#### [DOCUMENT SEGMENT]
Current Intelligence Bulletin 65: Occupational Exposure to Carbon Nanotubes and Nanofibers (NIOSH Pub. 2013-145)
More Nanotechnology Publications

Overview

Defining Nanotechnology

Nanotechnology is the manipulation of matter on a near-atomic scale to produce new structures, materials and devices. The technology promises scientific advancement in many sectors such as medicine, consumer products, energy, materials and manufacturing. Nanotechnology is generally defined as engineered structures, devices, and systems. Nanomaterials are defined as those things that have a length scale between 1 and 100 nanometers. At this size, materials begin to exhibit unique properties that affect physical, chemical, and biological behavior. Researching, developing, and utilizing these properties is at the heart of new technology.

Worker Risks

Workers within nanotechnology-related industries have the potential to be exposed to uniquely engineered materials with novel sizes, shapes, and physical and chemical properties. Occupational health risks associated with manufacturing and using nanomaterials are not yet clearly understood. Minimal information is currently available on dominant exposure routes, potential exposure levels, and material toxicity of nanomaterials.

Current Research

Studies have indicated that low solubility nanoparticles are more toxic than larger particles on a mass for mass basis. There are strong indications that particle surface area and surface chemistry are responsible for observed responses in cell cultures and animals. Studies suggests that some nanoparticles can move from the respiratory system to other organs. Research is continuing to understand how these unique properties may lead to specific health effects.

The NIOSH Effort

NIOSH leads the federal government nanotechnology initiative. Research and activities are coordinated through the NIOSH Nanotechnology Research Center (NTRC) established in 2004.

#### [SUPPLIED DATA]
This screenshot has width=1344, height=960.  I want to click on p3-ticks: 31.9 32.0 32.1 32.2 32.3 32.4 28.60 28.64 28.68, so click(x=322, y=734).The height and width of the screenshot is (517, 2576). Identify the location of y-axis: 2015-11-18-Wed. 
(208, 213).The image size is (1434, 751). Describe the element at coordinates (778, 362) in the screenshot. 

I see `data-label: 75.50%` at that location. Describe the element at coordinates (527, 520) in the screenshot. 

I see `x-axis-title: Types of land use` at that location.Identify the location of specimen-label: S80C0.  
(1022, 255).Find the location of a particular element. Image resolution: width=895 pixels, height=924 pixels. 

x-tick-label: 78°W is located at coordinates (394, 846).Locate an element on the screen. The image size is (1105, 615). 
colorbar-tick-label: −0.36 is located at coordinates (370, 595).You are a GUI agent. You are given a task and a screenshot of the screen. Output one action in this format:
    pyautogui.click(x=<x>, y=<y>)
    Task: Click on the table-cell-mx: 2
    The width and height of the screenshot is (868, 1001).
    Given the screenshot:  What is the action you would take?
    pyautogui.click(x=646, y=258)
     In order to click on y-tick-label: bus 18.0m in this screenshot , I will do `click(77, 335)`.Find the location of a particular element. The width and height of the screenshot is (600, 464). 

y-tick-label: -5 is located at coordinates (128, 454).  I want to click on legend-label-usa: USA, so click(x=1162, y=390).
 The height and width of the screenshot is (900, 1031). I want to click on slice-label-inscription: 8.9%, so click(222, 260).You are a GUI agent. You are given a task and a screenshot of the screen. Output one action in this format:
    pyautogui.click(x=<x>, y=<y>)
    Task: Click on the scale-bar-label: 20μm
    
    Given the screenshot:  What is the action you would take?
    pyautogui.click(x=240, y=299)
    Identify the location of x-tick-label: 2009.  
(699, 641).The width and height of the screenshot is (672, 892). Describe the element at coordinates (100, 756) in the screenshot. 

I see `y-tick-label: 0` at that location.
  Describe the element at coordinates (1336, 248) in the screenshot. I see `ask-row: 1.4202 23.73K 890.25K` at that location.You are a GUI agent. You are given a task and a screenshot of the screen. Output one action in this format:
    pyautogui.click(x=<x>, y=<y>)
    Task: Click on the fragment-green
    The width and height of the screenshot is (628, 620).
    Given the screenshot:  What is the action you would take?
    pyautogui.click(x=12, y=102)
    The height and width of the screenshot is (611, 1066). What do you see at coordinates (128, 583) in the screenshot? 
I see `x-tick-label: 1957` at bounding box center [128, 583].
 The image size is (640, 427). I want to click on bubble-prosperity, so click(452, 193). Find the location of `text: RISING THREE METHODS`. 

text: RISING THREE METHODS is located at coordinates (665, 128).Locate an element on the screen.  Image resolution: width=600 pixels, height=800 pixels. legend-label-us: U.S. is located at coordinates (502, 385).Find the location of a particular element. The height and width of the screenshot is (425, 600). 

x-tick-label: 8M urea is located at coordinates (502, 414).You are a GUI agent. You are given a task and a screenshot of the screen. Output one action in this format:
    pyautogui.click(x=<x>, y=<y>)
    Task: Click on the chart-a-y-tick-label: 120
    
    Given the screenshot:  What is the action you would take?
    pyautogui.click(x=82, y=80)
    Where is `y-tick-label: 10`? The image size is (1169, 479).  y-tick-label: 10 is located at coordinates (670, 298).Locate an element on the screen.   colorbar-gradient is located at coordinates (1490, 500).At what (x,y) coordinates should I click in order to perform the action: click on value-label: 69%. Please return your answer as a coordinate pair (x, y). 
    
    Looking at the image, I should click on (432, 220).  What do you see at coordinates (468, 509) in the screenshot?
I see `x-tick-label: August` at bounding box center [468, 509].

#### [TASK TO COMPLETE]
Write out the passage of the nanotechnology overview from "Defining Nanotechnology" up to and including "of new technology.", word for word.

#### [ANSWER SECTION]
Defining Nanotechnology

Nanotechnology is the manipulation of matter on a near-atomic scale to produce new structures, materials and devices. The technology promises scientific advancement in many sectors such as medicine, consumer products, energy, materials and manufacturing. Nanotechnology is generally defined as engineered structures, devices, and systems. Nanomaterials are defined as those things that have a length scale between 1 and 100 nanometers. At this size, materials begin to exhibit unique properties that affect physical, chemical, and biological behavior. Researching, developing, and utilizing these properties is at the heart of new technology.